### OBJECTIVE
Print, unchanged, the lines of the material below from the line containing "What do you see at coordinates (825, 792)" through the line containing "The width and height of the screenshot is (819, 1456).", including both of those lines.

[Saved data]
_ _ _

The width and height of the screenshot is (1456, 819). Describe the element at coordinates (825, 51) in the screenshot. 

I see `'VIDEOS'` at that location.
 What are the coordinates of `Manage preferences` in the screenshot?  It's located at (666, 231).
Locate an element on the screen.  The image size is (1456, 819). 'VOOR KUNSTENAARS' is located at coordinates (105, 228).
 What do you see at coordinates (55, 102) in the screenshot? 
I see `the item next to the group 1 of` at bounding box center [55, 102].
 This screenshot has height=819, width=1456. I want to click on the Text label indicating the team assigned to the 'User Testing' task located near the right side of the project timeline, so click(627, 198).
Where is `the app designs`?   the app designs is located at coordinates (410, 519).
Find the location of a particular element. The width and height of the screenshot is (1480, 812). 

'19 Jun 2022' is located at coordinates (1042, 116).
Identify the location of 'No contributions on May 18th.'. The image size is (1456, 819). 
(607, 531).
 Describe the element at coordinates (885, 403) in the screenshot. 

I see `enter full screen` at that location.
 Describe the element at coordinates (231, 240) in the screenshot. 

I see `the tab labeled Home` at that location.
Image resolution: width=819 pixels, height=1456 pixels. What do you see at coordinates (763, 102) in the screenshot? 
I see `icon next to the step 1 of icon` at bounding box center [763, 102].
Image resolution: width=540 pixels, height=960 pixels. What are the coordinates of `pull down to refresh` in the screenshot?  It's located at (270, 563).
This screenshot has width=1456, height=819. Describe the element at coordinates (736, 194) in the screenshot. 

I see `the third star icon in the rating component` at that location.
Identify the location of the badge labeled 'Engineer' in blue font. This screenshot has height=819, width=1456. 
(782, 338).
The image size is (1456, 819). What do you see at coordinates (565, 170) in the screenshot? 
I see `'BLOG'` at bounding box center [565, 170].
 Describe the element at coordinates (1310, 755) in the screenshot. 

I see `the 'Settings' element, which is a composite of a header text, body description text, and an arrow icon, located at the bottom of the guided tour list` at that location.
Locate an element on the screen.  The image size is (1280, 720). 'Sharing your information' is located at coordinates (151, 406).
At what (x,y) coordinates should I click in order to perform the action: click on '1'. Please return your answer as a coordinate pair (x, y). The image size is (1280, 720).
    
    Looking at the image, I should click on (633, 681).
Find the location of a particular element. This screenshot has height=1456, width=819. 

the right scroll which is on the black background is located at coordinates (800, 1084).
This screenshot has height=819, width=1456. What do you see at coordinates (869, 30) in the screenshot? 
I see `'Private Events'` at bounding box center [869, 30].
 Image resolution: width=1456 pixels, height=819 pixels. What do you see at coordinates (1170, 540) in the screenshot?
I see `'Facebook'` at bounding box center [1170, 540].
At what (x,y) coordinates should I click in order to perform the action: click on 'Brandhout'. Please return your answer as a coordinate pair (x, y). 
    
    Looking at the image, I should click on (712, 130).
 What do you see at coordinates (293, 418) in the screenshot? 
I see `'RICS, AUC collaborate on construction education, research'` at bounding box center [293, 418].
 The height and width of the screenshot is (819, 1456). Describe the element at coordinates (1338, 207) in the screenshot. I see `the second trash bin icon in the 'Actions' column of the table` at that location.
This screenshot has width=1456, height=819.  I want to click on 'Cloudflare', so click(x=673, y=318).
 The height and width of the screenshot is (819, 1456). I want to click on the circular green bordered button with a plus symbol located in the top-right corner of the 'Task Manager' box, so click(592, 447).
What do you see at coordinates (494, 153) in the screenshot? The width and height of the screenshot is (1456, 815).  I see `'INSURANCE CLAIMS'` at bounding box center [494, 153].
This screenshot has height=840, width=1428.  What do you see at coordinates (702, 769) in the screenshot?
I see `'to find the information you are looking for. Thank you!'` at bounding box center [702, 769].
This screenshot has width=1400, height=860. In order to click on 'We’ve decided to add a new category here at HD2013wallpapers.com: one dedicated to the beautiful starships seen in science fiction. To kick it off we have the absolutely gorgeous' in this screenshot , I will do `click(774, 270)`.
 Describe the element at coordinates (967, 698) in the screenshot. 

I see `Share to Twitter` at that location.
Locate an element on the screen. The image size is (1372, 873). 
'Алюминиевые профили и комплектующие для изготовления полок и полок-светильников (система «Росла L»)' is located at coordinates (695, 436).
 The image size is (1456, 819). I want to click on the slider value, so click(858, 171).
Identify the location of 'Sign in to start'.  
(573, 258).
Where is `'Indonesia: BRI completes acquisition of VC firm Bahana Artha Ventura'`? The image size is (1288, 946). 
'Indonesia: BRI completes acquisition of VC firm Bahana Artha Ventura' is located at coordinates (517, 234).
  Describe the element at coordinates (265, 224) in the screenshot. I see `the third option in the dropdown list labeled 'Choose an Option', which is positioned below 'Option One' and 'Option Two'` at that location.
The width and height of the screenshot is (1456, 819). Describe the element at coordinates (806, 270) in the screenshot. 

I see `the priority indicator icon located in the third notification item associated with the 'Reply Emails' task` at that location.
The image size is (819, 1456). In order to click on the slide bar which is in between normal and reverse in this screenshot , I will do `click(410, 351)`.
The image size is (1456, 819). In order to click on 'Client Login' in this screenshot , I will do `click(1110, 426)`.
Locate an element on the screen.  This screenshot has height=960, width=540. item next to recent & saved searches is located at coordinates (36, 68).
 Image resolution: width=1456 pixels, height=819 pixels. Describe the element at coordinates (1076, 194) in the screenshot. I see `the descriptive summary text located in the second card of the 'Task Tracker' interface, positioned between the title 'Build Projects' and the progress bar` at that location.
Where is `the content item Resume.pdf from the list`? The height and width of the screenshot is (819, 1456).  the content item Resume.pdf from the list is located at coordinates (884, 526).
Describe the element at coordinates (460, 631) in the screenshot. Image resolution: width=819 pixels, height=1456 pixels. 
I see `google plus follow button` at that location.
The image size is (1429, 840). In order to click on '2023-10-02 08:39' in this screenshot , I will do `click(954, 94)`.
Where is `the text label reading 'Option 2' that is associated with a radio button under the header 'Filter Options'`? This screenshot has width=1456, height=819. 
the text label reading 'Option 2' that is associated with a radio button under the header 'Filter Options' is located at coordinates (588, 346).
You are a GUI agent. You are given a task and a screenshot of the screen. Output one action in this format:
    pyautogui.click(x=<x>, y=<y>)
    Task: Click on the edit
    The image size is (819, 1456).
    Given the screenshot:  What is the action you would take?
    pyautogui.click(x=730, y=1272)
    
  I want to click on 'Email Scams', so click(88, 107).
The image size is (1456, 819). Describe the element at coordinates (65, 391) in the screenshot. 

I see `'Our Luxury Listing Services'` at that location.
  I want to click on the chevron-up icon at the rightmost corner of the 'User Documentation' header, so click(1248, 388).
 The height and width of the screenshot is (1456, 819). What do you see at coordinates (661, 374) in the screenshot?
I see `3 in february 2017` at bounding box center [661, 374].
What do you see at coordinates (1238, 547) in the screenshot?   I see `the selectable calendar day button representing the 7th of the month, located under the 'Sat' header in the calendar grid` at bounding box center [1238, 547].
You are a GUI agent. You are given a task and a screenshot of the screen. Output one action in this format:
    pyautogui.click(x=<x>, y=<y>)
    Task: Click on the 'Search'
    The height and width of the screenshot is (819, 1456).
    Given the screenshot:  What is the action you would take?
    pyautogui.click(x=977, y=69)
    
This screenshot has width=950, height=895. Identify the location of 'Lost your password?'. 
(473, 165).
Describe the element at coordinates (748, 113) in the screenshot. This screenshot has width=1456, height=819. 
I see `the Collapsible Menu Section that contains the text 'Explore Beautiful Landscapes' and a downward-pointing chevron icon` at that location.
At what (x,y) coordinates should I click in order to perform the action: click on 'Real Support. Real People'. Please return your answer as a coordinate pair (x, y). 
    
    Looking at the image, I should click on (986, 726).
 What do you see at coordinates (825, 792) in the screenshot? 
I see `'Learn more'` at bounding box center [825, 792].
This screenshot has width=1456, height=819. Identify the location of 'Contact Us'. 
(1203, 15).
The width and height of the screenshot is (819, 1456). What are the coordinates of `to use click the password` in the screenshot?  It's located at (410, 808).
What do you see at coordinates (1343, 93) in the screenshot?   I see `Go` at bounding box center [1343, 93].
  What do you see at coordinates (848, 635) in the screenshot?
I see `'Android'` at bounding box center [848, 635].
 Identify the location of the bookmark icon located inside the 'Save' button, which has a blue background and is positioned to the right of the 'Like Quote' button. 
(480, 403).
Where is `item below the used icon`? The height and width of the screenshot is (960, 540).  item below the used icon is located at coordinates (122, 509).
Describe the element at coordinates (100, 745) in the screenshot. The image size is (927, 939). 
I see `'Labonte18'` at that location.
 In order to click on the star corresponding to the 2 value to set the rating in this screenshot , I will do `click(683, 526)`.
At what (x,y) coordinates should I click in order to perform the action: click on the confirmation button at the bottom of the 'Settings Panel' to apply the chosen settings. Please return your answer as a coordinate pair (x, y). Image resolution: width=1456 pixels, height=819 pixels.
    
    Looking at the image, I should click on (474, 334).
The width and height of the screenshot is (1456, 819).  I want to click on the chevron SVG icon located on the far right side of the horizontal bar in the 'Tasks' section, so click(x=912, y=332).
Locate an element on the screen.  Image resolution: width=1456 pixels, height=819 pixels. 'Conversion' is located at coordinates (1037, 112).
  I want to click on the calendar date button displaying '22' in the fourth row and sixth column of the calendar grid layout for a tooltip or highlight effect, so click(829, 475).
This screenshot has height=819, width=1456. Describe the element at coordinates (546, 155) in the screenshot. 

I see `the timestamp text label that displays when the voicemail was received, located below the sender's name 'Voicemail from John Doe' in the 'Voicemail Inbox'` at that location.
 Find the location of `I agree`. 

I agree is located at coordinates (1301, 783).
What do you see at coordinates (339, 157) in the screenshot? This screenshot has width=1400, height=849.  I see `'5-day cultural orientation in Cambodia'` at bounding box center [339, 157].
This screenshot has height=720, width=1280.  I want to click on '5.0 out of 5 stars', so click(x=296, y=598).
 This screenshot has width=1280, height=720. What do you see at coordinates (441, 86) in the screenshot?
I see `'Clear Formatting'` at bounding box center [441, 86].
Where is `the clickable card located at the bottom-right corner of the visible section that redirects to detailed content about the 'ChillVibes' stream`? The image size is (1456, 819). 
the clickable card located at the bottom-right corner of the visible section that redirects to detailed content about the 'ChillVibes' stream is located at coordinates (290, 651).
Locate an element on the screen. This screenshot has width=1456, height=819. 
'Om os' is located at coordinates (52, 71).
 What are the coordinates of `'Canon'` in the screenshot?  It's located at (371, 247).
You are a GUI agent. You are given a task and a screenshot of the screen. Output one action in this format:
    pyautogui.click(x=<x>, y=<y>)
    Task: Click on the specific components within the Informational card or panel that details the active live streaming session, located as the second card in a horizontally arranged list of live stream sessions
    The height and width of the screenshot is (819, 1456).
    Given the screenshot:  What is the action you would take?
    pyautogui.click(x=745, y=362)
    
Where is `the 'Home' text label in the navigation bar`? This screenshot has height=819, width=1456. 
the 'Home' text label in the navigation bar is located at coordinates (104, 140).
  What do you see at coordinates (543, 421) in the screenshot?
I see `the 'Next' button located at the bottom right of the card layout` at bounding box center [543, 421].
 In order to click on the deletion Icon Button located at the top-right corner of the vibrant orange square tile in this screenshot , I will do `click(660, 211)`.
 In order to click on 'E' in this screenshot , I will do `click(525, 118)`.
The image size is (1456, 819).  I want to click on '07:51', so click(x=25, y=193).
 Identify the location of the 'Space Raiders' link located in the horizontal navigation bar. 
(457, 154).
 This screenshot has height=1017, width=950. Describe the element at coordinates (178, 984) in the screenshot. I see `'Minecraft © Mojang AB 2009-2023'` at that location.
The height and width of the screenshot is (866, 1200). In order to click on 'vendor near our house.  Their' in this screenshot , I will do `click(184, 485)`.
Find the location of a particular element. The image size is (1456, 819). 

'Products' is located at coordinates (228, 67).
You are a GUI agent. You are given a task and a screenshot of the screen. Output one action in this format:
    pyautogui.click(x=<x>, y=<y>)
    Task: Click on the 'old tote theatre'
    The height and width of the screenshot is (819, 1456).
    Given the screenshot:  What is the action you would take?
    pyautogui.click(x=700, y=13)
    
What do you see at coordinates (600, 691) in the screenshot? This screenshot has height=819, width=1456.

_ _ _

### FINISHED ANSWER
 What do you see at coordinates (825, 792) in the screenshot? 
I see `'Learn more'` at bounding box center [825, 792].
This screenshot has width=1456, height=819. Identify the location of 'Contact Us'. 
(1203, 15).
The width and height of the screenshot is (819, 1456). What are the coordinates of `to use click the password` in the screenshot?  It's located at (410, 808).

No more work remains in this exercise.